◆ Qué debes hacer:
A. Cita del hilo sobre el sintonizador el fragmento que empieza en las palabras "Buenas, queria hacerles" y termina después de "Philco MOD: PH-T20D5.".
B. Enumera todas las oraciones del hilo sobre el sintonizador que terminan con signo de interrogación.
C. Escribe lo que sigue a la última oración del hilo sobre el sintonizador.

◆ Texto proporcionado:
# Sintonizador DT5-NF20D



## furianos (Dic 7, 2009)

Buenas, queria hacerles una consulta, ya que estoy seguro que en el foro hay gente que tiene mas experiencia que yo con las TVs (en relidad yo no tengo experiencia)

Me trajieron una TV, Philco MOD: PH-T20D5.

le "arrancanron" la ficha donde va la antena, que es parte misma del sintonizador (DT5-NF20D), estube averiguando y el respuesto lo consigo, no se si es el original, creo que es un reemplazo.
De ser asi, la pregunta es, si en teoria consigo un remplazo, lo cambio y listo ? no 
tengo que hacer ningun ajuste en el equipo ? es solo reemplazar el roto y sale andando ?

de paso si alguien conoce una casa donde vendan repuestos que recomiende, pasen el dato!

Gracias.


----------



## KARAPALIDA (Dic 8, 2009)

Buenas.

◆ Sección de datos:

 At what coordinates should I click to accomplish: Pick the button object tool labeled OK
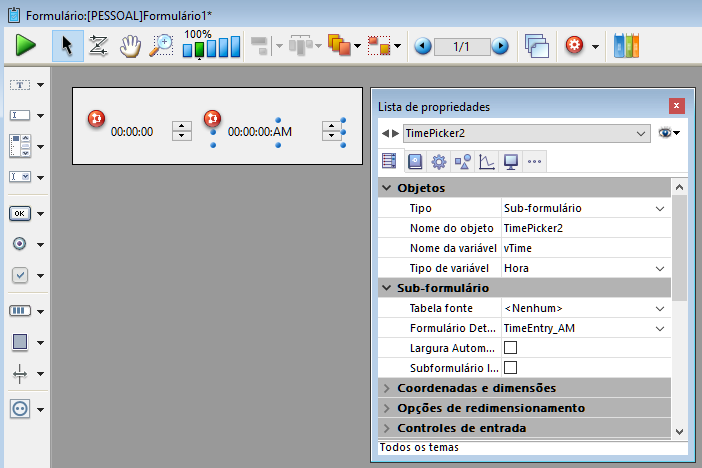[x=20, y=213]
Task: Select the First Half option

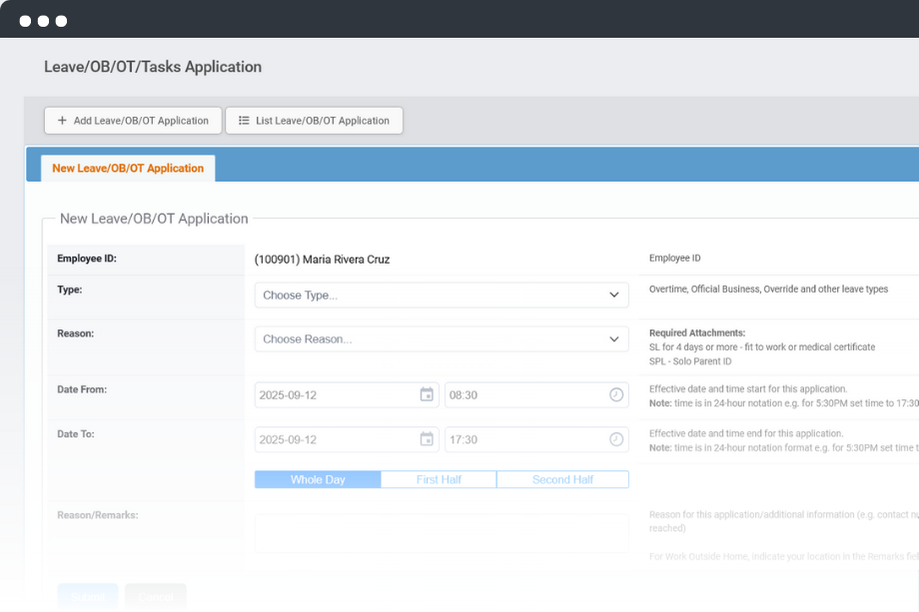Action: click(439, 480)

◆ Respuestas por tarea:
A.
Buenas, queria hacerles una consulta, ya que estoy seguro que en el foro hay gente que tiene mas experiencia que yo con las TVs (en relidad yo no tengo experiencia)

Me trajieron una TV, Philco MOD: PH-T20D5.

B.
- De ser asi, la pregunta es, si en teoria consigo un remplazo, lo cambio y listo ?
- no tengo que hacer ningun ajuste en el equipo ?
- es solo reemplazar el roto y sale andando ?

C.
En principio los remplazos son iguales o muy parecidos al original. 
Tendria que funcionar correctamente con solo instalarlo. 

Salvo que tocaras la bobina de aft si la tubiera, o algun dato en el modo service del TV.  Ahora si solo la falla esta en la ficha con solo cambiar el sinto tendria que funcionar y a primeras. 

Saludos

PD: los remplazos traen los mismos IC. con solo destapar el sinto te daras cuenta.


----------



## furianos (Dic 19, 2009)

asi fue, hoy lo cambie, y salio andando de una!

...que cuiqui le tenia al flyback 

Muchas gracias.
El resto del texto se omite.